_Work request_.
When you reach the entries below, transcribe each line word for word.

_Dataset_.
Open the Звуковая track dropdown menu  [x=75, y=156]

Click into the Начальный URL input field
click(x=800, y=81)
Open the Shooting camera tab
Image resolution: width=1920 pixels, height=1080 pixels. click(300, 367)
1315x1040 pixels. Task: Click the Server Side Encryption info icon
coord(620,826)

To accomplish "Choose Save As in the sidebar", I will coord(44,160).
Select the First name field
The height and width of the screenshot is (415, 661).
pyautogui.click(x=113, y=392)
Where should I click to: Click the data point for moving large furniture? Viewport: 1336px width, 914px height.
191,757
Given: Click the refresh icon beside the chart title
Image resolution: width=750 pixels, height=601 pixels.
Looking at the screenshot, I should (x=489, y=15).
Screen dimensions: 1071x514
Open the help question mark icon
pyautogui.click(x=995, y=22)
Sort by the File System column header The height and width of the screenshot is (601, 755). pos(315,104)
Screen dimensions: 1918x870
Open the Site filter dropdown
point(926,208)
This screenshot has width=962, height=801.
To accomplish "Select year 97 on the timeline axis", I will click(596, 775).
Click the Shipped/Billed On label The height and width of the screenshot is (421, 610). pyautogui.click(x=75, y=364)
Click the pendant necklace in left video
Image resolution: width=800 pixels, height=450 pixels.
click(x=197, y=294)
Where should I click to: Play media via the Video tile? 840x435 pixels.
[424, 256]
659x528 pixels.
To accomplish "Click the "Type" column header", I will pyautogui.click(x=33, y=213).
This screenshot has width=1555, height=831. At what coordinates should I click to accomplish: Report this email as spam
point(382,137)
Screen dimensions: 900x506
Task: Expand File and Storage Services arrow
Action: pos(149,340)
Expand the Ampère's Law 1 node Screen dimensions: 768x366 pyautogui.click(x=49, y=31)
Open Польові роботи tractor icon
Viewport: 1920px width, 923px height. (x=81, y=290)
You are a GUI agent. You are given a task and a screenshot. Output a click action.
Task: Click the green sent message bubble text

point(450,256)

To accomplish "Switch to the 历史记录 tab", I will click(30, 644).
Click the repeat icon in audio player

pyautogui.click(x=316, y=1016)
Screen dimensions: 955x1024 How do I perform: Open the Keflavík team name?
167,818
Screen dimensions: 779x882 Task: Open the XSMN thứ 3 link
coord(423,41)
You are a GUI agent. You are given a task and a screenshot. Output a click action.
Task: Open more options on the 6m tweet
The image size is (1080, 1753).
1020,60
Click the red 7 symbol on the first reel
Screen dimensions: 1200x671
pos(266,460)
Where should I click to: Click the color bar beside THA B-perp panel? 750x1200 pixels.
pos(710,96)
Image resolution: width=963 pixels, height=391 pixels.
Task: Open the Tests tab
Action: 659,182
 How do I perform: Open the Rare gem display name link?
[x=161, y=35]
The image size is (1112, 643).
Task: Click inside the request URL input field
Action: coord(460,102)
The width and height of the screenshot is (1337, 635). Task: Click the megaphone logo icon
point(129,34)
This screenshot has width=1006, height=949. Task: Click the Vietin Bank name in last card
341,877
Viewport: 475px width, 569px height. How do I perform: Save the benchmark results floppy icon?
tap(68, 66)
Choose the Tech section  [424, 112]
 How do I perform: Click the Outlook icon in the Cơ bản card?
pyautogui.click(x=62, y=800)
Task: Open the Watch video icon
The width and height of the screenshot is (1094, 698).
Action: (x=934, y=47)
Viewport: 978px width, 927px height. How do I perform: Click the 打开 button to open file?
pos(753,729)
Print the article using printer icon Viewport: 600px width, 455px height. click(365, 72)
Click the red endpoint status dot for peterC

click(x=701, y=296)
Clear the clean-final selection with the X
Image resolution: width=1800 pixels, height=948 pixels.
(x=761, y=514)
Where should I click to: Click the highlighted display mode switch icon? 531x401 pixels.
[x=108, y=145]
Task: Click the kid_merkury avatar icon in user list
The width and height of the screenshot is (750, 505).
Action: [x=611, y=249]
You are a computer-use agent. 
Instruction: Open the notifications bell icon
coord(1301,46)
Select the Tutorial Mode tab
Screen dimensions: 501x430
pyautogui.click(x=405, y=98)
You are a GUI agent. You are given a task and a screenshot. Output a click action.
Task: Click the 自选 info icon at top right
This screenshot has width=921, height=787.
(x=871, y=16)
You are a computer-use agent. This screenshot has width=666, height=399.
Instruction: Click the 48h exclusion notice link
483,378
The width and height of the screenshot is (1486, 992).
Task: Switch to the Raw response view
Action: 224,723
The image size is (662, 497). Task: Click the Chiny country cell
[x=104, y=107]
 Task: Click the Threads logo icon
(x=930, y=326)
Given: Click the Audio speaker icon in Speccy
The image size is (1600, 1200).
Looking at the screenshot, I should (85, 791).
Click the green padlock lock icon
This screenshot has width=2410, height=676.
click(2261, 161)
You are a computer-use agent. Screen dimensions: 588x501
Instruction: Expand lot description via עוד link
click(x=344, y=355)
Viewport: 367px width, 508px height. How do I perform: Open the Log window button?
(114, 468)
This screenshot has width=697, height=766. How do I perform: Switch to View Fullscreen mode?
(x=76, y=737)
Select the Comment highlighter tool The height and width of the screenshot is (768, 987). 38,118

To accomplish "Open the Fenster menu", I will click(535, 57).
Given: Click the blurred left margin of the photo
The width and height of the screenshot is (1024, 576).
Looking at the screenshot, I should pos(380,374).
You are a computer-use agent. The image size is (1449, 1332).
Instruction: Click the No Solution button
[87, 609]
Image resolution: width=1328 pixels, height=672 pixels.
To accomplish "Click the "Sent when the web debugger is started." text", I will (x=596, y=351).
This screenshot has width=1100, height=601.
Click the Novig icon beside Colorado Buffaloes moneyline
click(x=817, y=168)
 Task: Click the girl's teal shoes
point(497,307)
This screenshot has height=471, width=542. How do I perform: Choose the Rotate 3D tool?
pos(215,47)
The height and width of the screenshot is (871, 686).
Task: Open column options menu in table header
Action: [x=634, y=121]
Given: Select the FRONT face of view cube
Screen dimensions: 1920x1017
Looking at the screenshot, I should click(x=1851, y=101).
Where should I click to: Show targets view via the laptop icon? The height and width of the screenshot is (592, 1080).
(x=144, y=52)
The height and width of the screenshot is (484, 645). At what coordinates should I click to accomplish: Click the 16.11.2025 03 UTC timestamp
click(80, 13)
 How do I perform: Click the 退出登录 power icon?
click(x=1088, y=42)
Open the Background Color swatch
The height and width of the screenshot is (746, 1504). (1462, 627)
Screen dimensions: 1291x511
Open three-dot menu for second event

_Written solution_.
Open the Звуковая track dropdown menu  [x=75, y=156]

Click into the Начальный URL input field
click(x=800, y=81)
Open the Shooting camera tab
Image resolution: width=1920 pixels, height=1080 pixels. click(300, 367)
1315x1040 pixels. Task: Click the Server Side Encryption info icon
coord(620,826)

To accomplish "Choose Save As in the sidebar", I will coord(44,160).
Select the First name field
The height and width of the screenshot is (415, 661).
pyautogui.click(x=113, y=392)
Where should I click to: Click the data point for moving large furniture? Viewport: 1336px width, 914px height.
191,757
Given: Click the refresh icon beside the chart title
Image resolution: width=750 pixels, height=601 pixels.
Looking at the screenshot, I should (x=489, y=15).
Screen dimensions: 1071x514
Open the help question mark icon
pyautogui.click(x=995, y=22)
Sort by the File System column header The height and width of the screenshot is (601, 755). pos(315,104)
Screen dimensions: 1918x870
Open the Site filter dropdown
point(926,208)
This screenshot has width=962, height=801.
To accomplish "Select year 97 on the timeline axis", I will click(596, 775).
Click the Shipped/Billed On label The height and width of the screenshot is (421, 610). pyautogui.click(x=75, y=364)
Click the pendant necklace in left video
Image resolution: width=800 pixels, height=450 pixels.
click(x=197, y=294)
Where should I click to: Play media via the Video tile? 840x435 pixels.
[424, 256]
659x528 pixels.
To accomplish "Click the "Type" column header", I will pyautogui.click(x=33, y=213).
This screenshot has width=1555, height=831. At what coordinates should I click to accomplish: Report this email as spam
point(382,137)
Screen dimensions: 900x506
Task: Expand File and Storage Services arrow
Action: pos(149,340)
Expand the Ampère's Law 1 node Screen dimensions: 768x366 pyautogui.click(x=49, y=31)
Open Польові роботи tractor icon
Viewport: 1920px width, 923px height. (x=81, y=290)
You are a GUI agent. You are given a task and a screenshot. Output a click action.
Task: Click the green sent message bubble text

point(450,256)

To accomplish "Switch to the 历史记录 tab", I will click(30, 644).
Click the repeat icon in audio player

pyautogui.click(x=316, y=1016)
Screen dimensions: 955x1024 How do I perform: Open the Keflavík team name?
167,818
Screen dimensions: 779x882 Task: Open the XSMN thứ 3 link
coord(423,41)
You are a GUI agent. You are given a task and a screenshot. Output a click action.
Task: Open more options on the 6m tweet
The image size is (1080, 1753).
1020,60
Click the red 7 symbol on the first reel
Screen dimensions: 1200x671
pos(266,460)
Where should I click to: Click the color bar beside THA B-perp panel? 750x1200 pixels.
pos(710,96)
Image resolution: width=963 pixels, height=391 pixels.
Task: Open the Tests tab
Action: 659,182
 How do I perform: Open the Rare gem display name link?
[x=161, y=35]
The image size is (1112, 643).
Task: Click inside the request URL input field
Action: coord(460,102)
The width and height of the screenshot is (1337, 635). Task: Click the megaphone logo icon
point(129,34)
This screenshot has width=1006, height=949. Task: Click the Vietin Bank name in last card
341,877
Viewport: 475px width, 569px height. How do I perform: Save the benchmark results floppy icon?
tap(68, 66)
Choose the Tech section  [424, 112]
 How do I perform: Click the Outlook icon in the Cơ bản card?
pyautogui.click(x=62, y=800)
Task: Open the Watch video icon
The width and height of the screenshot is (1094, 698).
Action: (x=934, y=47)
Viewport: 978px width, 927px height. How do I perform: Click the 打开 button to open file?
pos(753,729)
Print the article using printer icon Viewport: 600px width, 455px height. click(365, 72)
Click the red endpoint status dot for peterC

click(x=701, y=296)
Clear the clean-final selection with the X
Image resolution: width=1800 pixels, height=948 pixels.
(x=761, y=514)
Where should I click to: Click the highlighted display mode switch icon? 531x401 pixels.
[x=108, y=145]
Task: Click the kid_merkury avatar icon in user list
The width and height of the screenshot is (750, 505).
Action: [x=611, y=249]
You are a computer-use agent. 
Instruction: Open the notifications bell icon
coord(1301,46)
Select the Tutorial Mode tab
Screen dimensions: 501x430
pyautogui.click(x=405, y=98)
You are a GUI agent. You are given a task and a screenshot. Output a click action.
Task: Click the 自选 info icon at top right
This screenshot has width=921, height=787.
(x=871, y=16)
You are a computer-use agent. This screenshot has width=666, height=399.
Instruction: Click the 48h exclusion notice link
483,378
The width and height of the screenshot is (1486, 992).
Task: Switch to the Raw response view
Action: 224,723
The image size is (662, 497). Task: Click the Chiny country cell
[x=104, y=107]
 Task: Click the Threads logo icon
(x=930, y=326)
Given: Click the Audio speaker icon in Speccy
The image size is (1600, 1200).
Looking at the screenshot, I should (85, 791).
Click the green padlock lock icon
This screenshot has width=2410, height=676.
click(2261, 161)
You are a computer-use agent. Screen dimensions: 588x501
Instruction: Expand lot description via עוד link
click(x=344, y=355)
Viewport: 367px width, 508px height. How do I perform: Open the Log window button?
(114, 468)
This screenshot has width=697, height=766. How do I perform: Switch to View Fullscreen mode?
(x=76, y=737)
Select the Comment highlighter tool The height and width of the screenshot is (768, 987). 38,118

To accomplish "Open the Fenster menu", I will click(535, 57).
Given: Click the blurred left margin of the photo
The width and height of the screenshot is (1024, 576).
Looking at the screenshot, I should pos(380,374).
You are a computer-use agent. The image size is (1449, 1332).
Instruction: Click the No Solution button
[87, 609]
Image resolution: width=1328 pixels, height=672 pixels.
To accomplish "Click the "Sent when the web debugger is started." text", I will (x=596, y=351).
This screenshot has width=1100, height=601.
Click the Novig icon beside Colorado Buffaloes moneyline
click(x=817, y=168)
 Task: Click the girl's teal shoes
point(497,307)
This screenshot has height=471, width=542. How do I perform: Choose the Rotate 3D tool?
pos(215,47)
The height and width of the screenshot is (871, 686).
Task: Open column options menu in table header
Action: [x=634, y=121]
Given: Select the FRONT face of view cube
Screen dimensions: 1920x1017
Looking at the screenshot, I should click(x=1851, y=101).
Where should I click to: Show targets view via the laptop icon? The height and width of the screenshot is (592, 1080).
(x=144, y=52)
The height and width of the screenshot is (484, 645). At what coordinates should I click to accomplish: Click the 16.11.2025 03 UTC timestamp
click(80, 13)
 How do I perform: Click the 退出登录 power icon?
click(x=1088, y=42)
Open the Background Color swatch
The height and width of the screenshot is (746, 1504). (1462, 627)
Screen dimensions: 1291x511
Open three-dot menu for second event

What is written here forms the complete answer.